### EXERCISE OBJECTIVE
For this listing, the lines between the one holding "Task: Type in the Google search field" and the one holding "Screen dimensions: 1267x607", inclusive, must be set down exactly.

### THE INPUT
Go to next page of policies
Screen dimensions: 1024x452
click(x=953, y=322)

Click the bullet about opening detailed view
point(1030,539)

==

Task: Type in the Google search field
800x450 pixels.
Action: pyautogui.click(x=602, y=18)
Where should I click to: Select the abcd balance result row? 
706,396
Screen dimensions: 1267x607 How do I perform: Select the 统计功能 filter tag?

### RESULT OF THE TASK
Task: Type in the Google search field
800x450 pixels.
Action: pyautogui.click(x=602, y=18)
Where should I click to: Select the abcd balance result row? 
706,396
Screen dimensions: 1267x607 How do I perform: Select the 统计功能 filter tag?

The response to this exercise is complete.